The Westing Game
How we cite our quotes:
Can't you see she's busy with Angela's wedding dress? And why must you wear a silly costume like that? Really, Turtle, I don't know why you insist on making yourself ugly. (3.15)
These lines both compare/contrast Turtle and Angela, and swiftly highlight their mother's relationship with each of them. Notice how Grace privileges Angela over Turtle – her needs are always going to be more important. Even though the sisters are kind of doing the same thing – they're each dressing up as something they're not, or at least not ready to be – Grace hobbles Turtle and pushes Angela. Grace also makes it sound like the fact that Turtle's not as pretty as her sister is her fault, and under her control.

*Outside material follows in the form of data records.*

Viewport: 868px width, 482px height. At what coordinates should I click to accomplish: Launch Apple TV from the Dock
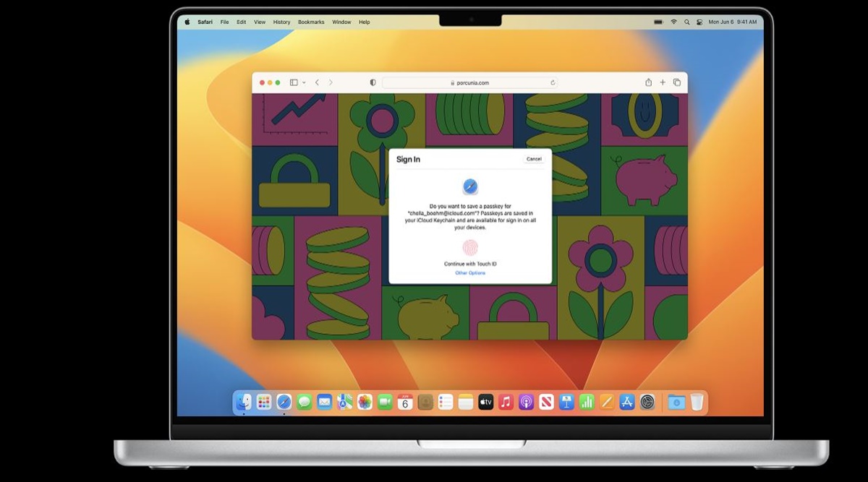(486, 403)
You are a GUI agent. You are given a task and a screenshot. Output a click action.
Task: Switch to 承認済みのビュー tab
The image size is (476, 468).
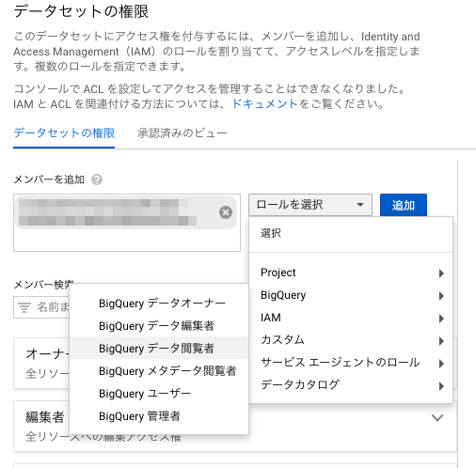[x=182, y=133]
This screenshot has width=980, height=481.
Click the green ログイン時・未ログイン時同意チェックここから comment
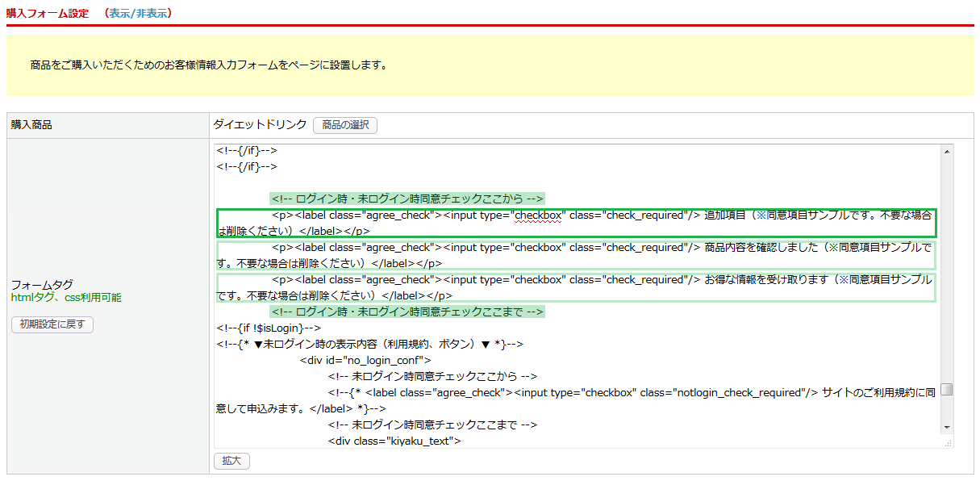[407, 199]
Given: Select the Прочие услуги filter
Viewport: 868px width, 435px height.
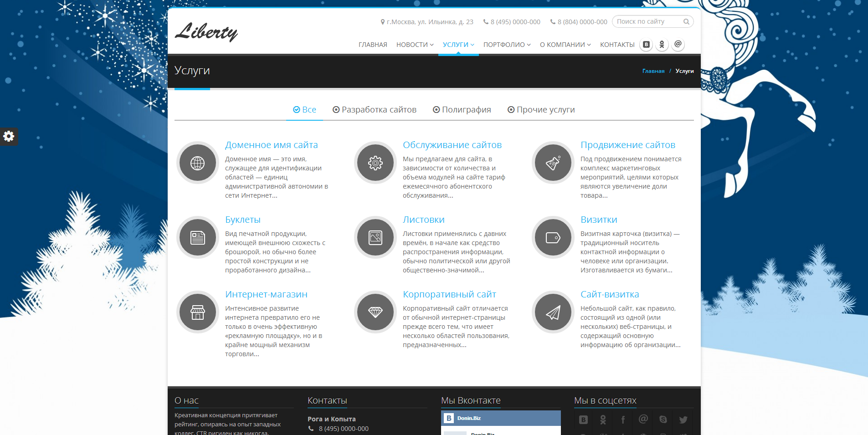Looking at the screenshot, I should point(541,110).
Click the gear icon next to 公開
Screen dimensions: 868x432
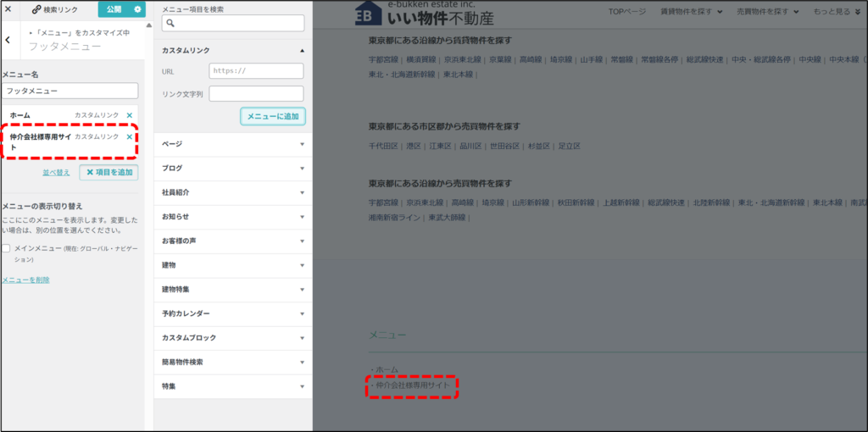click(137, 9)
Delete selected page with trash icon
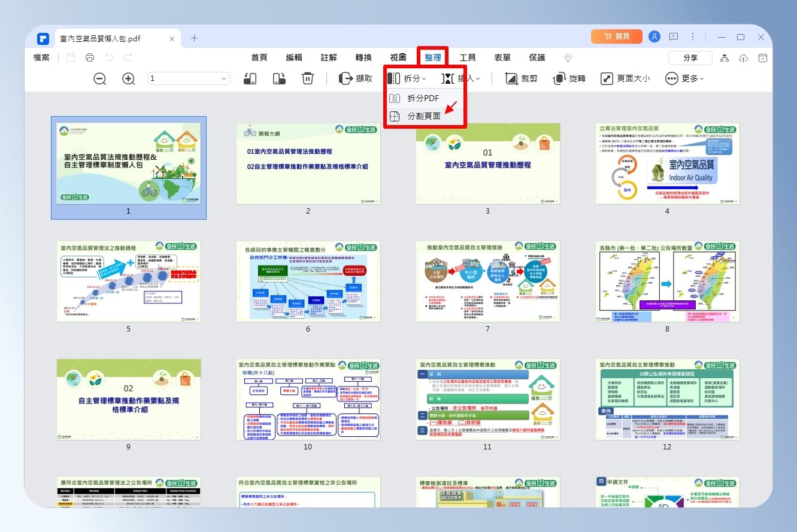797x532 pixels. pos(308,78)
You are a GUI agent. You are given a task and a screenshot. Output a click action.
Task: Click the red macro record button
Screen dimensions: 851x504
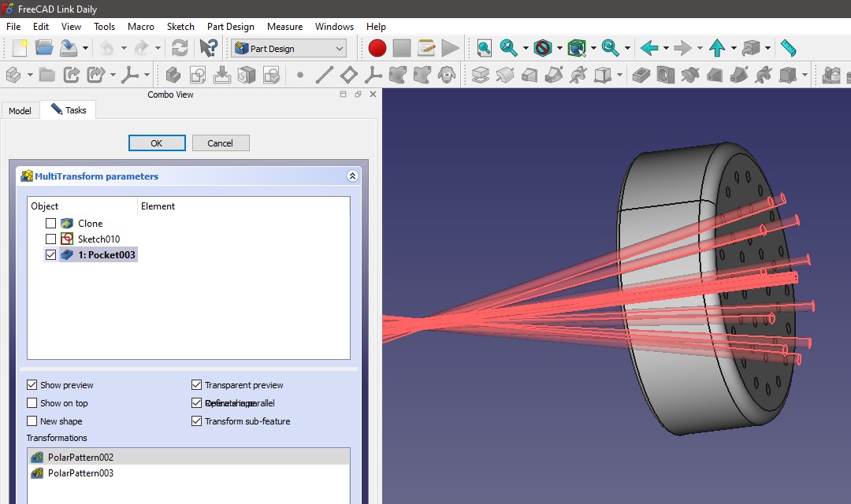point(377,48)
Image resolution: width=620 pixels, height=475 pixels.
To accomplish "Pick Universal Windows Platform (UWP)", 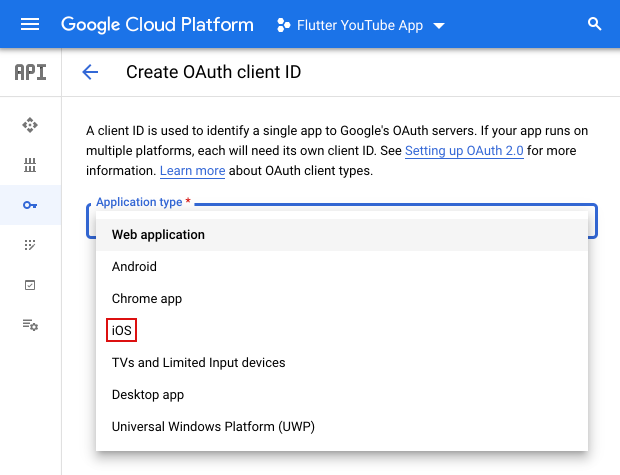I will click(211, 427).
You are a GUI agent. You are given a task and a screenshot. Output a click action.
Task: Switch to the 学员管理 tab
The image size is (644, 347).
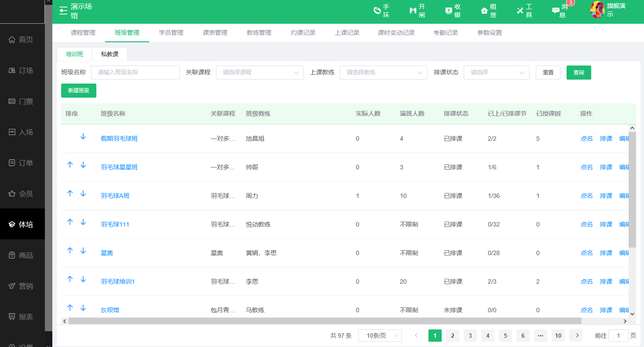[x=171, y=33]
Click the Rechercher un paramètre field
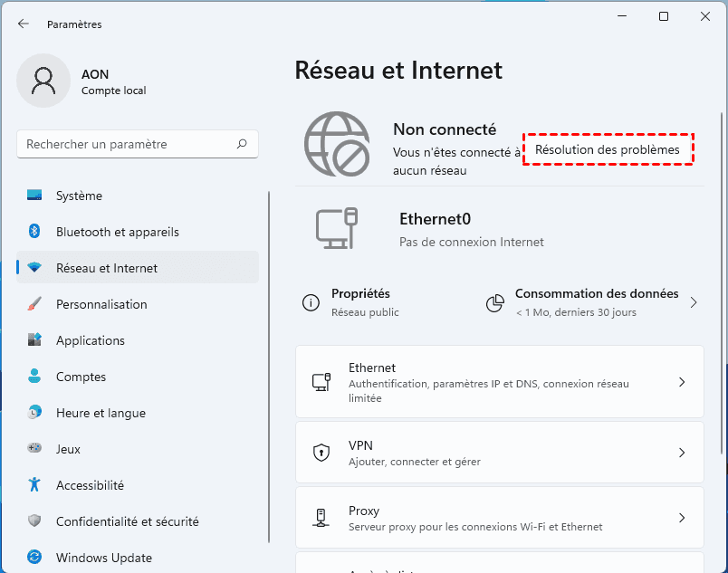728x573 pixels. tap(127, 144)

What good luck, the hobbling Sydelle Pulaski thought. Now she would really be noticed with such a pretty young thing for a partner. They might even invite her to the wedding. She'd paint a crutch white with little pink nosegays. (7.23)
Sydelle places a value judgment on Angela based entirely on her looks; what she's really interested in is what Angela's looks can do for her, Sydelle. But while it might seem like Sydelle's praising Angela's beauty, she's still not thinking of her as a person, calling her a "thing"; in a way, Sydelle is dismissing Angela for her beauty in much the same way as other people dismiss Sydelle for not having that kind of beauty.
Her mother twisted the three strands into a braid. 'I think you should wear your party dress tonight; you look so pretty in pink.'
Pretty? She had never used that word before, not about her. What's going on? (9.21-22)
It's sad that when Grace finally calls Turtle pretty, Turtle automatically suspects that her mother has an ulterior motive. Grace hardly ever gives Turtle positive reinforcement, and Turtle simply doesn't trust her mother. This sadness is deepened by the fact that Turtle's right – Grace doesn't think Turtle looks pretty so much as she hopes to flatter her into giving up clues. There are two words for this: bad parenting.